It has been a long time since I've played the game on the side of Destruction. Actually, truth be told, I've never really been serious about any Destruction character I've ever rolled at all, with my highest level being somewhere in the neighborhood of 20 or so on a blackguard when the class was first released. It has also been quite a while since I've done any career spotlights for the column. With those facts in mind, I've decided to do a multipart series for the zealot and to take a look at how they play and what makes them tick through the various tiers of growth up into Tier 4. The reasons I chose the zealot for the series are simple and few. First of all, the last time I had my hands on the zealot career was long before the new Harbinger mechanic was released, and I want to try it out for myself. Second, I have a considerable amount of experience healing (and DPSing) with my archmage, so I have a baseline for comparison. Finally, I thought a defection would be fun as I level and discover new areas, quests and storylines that I never gave myself a chance to become familiar with.

Follow along after the break as I take a look at the zealot through levels 1-11 in Tier 1.

Right from the start, the new zealot character is introduced to the Harbinger mechanic that went live with patch 1.3.6. The idea of it is actually very simple -- on par with understanding a light switch. When it is turned on, the zealot is filled with the destructive power of Chaos, receiving 50% of her healing power, healing critical rate, and willpower from items as magic power, magic critical rate, and intelligence respectively. This effect is known as the Harbinger of Doom. When the ability is turned off, the zealot embraces the essence of Tzeentch and is considered to be under the effects of the Harbinger of Change. In this state, the zealot receives 50% of her magical power, magic critical rate, and intelligence from items as boosts to healing power, healing critical rate, and willpower, respectively.
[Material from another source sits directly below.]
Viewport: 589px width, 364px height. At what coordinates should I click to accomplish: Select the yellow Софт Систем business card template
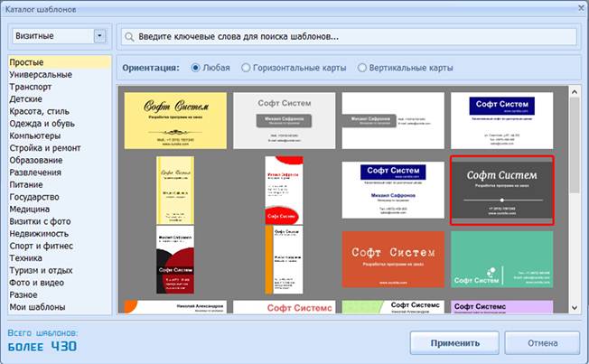coord(175,119)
To clarify, let's assume the zealot has base intelligence and willpower scores of 10 and wears a belt providing 10 intelligence. When the Harbinger is "on" (i.e., DPS mode is active), the zealot's total scores are 20 intelligence and 10 willpower. Otherwise, the zealot has 15 intelligence and 15 willpower. This simple and elegant toggle mechanic provides a gear-friendly means for the character to fill whatever role he/she chooses, with only a 20-second cooldown to make the switch from being an effective healer to effective DPS. If that's not all, when the Harbinger of Doom is active, the zealot's hands glow with an eerie, swirling chaotic effect, thus signifying the zealot's intent to all nearby players, removing any confusion regarding his/her effectiveness or role at any given time. So, as I level and gear my new zealot, I don't have to worry about quest, RvR, or influence rewards along the way -- I can select new armor and weapons with little concern for my ability to solo DPS or heal in warbands. Already, my archmage memories are fading like the renown/mastery/gear respec nightmare they were. The things I would sever from my body to have this sort of hybrid fluidity on my archmage are unspeakable and almost certainly on my left side.
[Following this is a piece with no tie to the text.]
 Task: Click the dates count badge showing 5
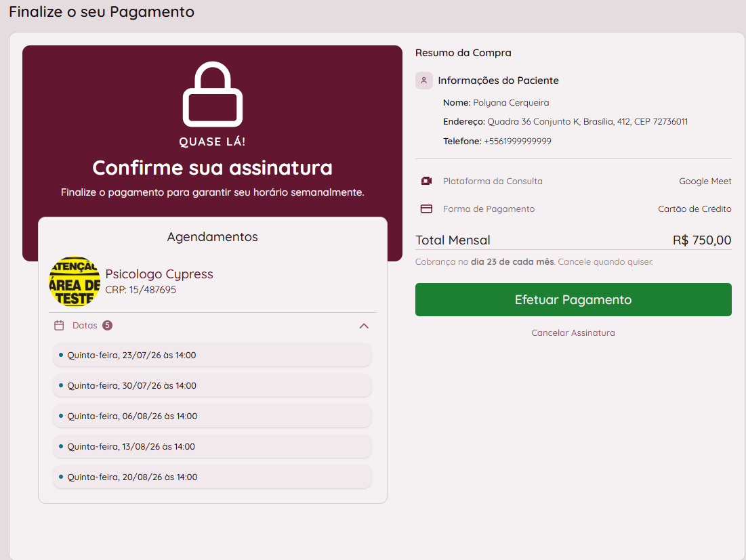point(108,325)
While the zealot seems to be deficient in terms of offensive tools so far, the DPS that she is able to produce is palpable and satisfying. The early-acquired offensive buff, Mark of Daemonic Fury, also grants an instant, direct damage nuke with a 30-second cooldown while the buff is active. An aggressive zealot can deliver some serious pain using Rite of Agony in combination with Warp Reality, Tzeentch's Cry and her mark. However, doing so means the zealot must get within 30 feet of her target to really start bringing down the dagger. As far as support DPS goes though, the zealot can maintain a nice distance (up to 100 feet) and still rain vilified hatred on her foes. I've never really been a fan of the graphic effect for Scourge, but the damage is still fair when attacking from long range. Which is just as well, because the zealot's mark-granted ability also has a range of 100 feet.
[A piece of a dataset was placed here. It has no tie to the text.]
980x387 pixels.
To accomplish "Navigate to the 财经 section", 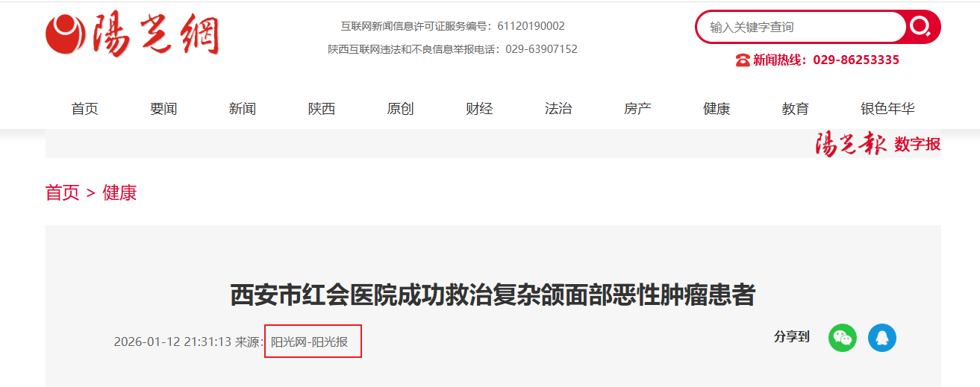I will coord(479,109).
What the zealot lacks offensively is more than made up for in terms of defensive skill selection and diversity. This is where the class design and intent really starts to shine. At first level, the zealot starts her career with an instant-cast, direct-heal spell called Flash of Chaos. Only a few short levels later, the zealot is armed with another powerful healing spell in the form of Tzeentch's Cordial -- a high-powered, long-duration heal-over-time. Between only these two spells, I was already feeling quite capable as a healer at only level 3 in scenarios and RvR. By level 10 I had gained an additional four healing spells, and there was virtually nothing I couldn't keep alive except when faced with the most gratuitous of assist trains. Although Elixir of Dark Blessings was unwieldy and generally unreliable simply due to the long cast-time of the spell, Veil of Chaos, Divine Favor and Dark Medicine were amazing additions to my healing repertoire.

While the group-wide resistance buff, Mark of the Vortex, grants an AoE DoT to anyone bearing the mark, the protection it grants the group from all forms of magical damage is nothing to scoff at. One particular ability did catch me slightly off-guard though. The description for the zealot's detaunt, Chaotic Blur, is totally unclear and leaves quite a bit to misinterpretation. The tooltip says, "Detaunts target's attack power by 50% for 15 seconds." There is no statistic called "attack power," and I can only assume that the detaunt will reduce the power of any attack by half, regardless of the mode of delivery, be it ranged, magic or melee. Even still, the wording on the tooltip had me confused as to the exact intent of the spell.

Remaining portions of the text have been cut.